--- Data supplied ---
────────────────────

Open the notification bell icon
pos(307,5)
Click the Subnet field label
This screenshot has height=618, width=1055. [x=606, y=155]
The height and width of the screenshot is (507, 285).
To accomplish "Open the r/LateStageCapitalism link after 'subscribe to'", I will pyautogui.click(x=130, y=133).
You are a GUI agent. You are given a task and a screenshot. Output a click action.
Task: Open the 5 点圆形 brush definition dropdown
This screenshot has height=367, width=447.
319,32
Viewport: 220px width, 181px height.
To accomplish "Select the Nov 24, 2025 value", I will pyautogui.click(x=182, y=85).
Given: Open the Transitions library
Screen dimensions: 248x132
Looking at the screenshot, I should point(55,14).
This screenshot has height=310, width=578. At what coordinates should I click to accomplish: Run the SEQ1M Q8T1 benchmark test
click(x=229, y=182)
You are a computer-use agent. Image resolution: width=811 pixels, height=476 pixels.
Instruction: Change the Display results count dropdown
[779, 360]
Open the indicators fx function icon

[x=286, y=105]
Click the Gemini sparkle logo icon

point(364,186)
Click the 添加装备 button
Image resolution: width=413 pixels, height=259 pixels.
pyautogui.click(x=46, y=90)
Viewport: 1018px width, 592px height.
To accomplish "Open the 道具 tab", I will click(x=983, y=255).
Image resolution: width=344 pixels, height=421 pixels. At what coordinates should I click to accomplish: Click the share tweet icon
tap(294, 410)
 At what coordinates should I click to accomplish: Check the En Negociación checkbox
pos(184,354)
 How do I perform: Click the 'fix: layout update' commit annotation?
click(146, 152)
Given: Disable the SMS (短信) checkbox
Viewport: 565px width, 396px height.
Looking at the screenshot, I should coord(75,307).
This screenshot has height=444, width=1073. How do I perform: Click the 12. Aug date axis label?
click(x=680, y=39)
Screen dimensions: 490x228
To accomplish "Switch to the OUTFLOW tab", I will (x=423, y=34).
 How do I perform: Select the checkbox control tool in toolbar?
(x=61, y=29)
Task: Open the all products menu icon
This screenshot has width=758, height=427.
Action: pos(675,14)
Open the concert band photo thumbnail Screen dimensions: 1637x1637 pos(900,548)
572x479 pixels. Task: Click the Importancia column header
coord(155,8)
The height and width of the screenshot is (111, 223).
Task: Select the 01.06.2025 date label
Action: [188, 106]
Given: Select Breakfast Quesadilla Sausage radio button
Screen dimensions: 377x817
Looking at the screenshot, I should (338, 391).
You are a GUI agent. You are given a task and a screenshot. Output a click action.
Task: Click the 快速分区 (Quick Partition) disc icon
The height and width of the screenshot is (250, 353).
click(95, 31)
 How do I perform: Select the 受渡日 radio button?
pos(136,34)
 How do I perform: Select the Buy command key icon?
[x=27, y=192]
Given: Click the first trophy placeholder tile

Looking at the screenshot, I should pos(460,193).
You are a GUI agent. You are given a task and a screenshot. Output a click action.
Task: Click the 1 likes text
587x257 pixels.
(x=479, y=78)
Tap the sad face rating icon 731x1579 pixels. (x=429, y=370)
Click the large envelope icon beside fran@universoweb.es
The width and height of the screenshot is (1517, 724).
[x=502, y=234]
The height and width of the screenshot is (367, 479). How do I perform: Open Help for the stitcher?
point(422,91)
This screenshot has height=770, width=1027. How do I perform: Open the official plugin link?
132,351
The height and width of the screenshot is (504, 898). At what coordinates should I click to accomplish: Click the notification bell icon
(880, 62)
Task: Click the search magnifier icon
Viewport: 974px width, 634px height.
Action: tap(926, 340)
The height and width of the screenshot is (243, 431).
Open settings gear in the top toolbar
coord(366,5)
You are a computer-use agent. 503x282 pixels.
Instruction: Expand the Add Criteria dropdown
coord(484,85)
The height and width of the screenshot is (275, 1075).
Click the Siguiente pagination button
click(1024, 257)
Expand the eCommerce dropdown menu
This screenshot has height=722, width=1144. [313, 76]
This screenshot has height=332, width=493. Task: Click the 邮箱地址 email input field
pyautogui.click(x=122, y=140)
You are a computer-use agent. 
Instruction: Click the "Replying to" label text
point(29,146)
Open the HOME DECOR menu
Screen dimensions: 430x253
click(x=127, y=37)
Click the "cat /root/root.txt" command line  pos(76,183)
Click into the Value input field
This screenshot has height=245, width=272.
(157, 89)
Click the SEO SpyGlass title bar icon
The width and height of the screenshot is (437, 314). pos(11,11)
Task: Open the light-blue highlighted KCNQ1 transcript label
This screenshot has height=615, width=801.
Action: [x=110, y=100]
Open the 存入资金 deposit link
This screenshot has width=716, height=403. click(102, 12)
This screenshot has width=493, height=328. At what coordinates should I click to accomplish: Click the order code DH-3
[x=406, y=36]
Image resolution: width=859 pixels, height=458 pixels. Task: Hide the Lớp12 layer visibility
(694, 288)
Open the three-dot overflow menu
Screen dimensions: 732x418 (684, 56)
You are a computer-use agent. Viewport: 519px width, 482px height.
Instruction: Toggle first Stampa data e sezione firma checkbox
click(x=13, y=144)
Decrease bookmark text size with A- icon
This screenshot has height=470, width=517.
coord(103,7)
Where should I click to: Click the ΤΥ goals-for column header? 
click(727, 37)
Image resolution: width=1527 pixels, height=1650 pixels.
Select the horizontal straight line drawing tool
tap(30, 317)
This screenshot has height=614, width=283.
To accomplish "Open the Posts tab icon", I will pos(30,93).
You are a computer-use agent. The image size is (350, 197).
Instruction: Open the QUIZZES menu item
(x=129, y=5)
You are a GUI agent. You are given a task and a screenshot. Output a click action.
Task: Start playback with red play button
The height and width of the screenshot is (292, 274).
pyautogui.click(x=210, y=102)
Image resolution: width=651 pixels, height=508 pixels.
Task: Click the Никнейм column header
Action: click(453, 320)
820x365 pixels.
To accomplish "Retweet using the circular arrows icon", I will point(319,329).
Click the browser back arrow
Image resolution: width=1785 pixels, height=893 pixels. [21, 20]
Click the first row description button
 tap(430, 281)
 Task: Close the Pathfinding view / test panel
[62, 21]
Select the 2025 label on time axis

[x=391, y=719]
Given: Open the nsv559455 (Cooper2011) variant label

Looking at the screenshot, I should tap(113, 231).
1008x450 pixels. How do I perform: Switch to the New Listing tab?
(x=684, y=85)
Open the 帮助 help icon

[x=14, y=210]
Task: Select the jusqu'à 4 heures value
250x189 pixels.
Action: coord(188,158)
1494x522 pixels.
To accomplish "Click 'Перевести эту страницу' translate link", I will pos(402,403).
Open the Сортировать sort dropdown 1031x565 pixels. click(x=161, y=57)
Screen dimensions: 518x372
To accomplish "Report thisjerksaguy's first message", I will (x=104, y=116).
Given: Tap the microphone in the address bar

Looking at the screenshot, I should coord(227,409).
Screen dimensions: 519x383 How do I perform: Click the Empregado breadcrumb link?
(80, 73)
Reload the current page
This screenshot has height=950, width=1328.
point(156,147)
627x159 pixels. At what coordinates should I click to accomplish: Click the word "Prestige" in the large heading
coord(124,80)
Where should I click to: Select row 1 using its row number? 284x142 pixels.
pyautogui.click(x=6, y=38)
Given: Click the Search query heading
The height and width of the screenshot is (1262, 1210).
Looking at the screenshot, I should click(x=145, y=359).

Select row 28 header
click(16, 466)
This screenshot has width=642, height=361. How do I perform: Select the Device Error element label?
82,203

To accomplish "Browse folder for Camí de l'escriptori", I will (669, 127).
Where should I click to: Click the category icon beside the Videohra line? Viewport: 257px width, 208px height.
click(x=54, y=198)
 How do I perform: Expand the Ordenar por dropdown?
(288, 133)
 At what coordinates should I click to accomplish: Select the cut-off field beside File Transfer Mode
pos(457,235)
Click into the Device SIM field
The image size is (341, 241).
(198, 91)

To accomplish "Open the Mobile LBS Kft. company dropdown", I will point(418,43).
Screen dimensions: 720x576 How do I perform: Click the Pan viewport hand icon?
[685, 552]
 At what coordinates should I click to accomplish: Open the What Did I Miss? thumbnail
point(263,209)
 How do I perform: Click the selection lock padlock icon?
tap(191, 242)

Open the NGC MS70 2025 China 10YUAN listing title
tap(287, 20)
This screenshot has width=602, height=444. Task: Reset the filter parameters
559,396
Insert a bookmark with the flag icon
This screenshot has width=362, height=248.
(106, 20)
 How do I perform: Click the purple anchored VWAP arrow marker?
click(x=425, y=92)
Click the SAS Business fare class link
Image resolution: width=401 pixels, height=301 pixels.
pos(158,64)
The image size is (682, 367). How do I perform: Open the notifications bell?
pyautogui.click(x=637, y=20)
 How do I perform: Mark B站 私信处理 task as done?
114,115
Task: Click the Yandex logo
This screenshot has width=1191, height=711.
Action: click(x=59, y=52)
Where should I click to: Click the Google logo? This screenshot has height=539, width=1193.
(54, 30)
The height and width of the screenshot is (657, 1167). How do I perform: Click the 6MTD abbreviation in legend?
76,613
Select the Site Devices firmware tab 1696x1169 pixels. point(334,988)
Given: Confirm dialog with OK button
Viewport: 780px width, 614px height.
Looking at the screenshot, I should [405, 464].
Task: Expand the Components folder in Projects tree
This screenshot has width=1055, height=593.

────────────────────

--- Task brief ---
Go through the records and count every line with the word "will"; the answer is the number alone.

--- Expected output ---
10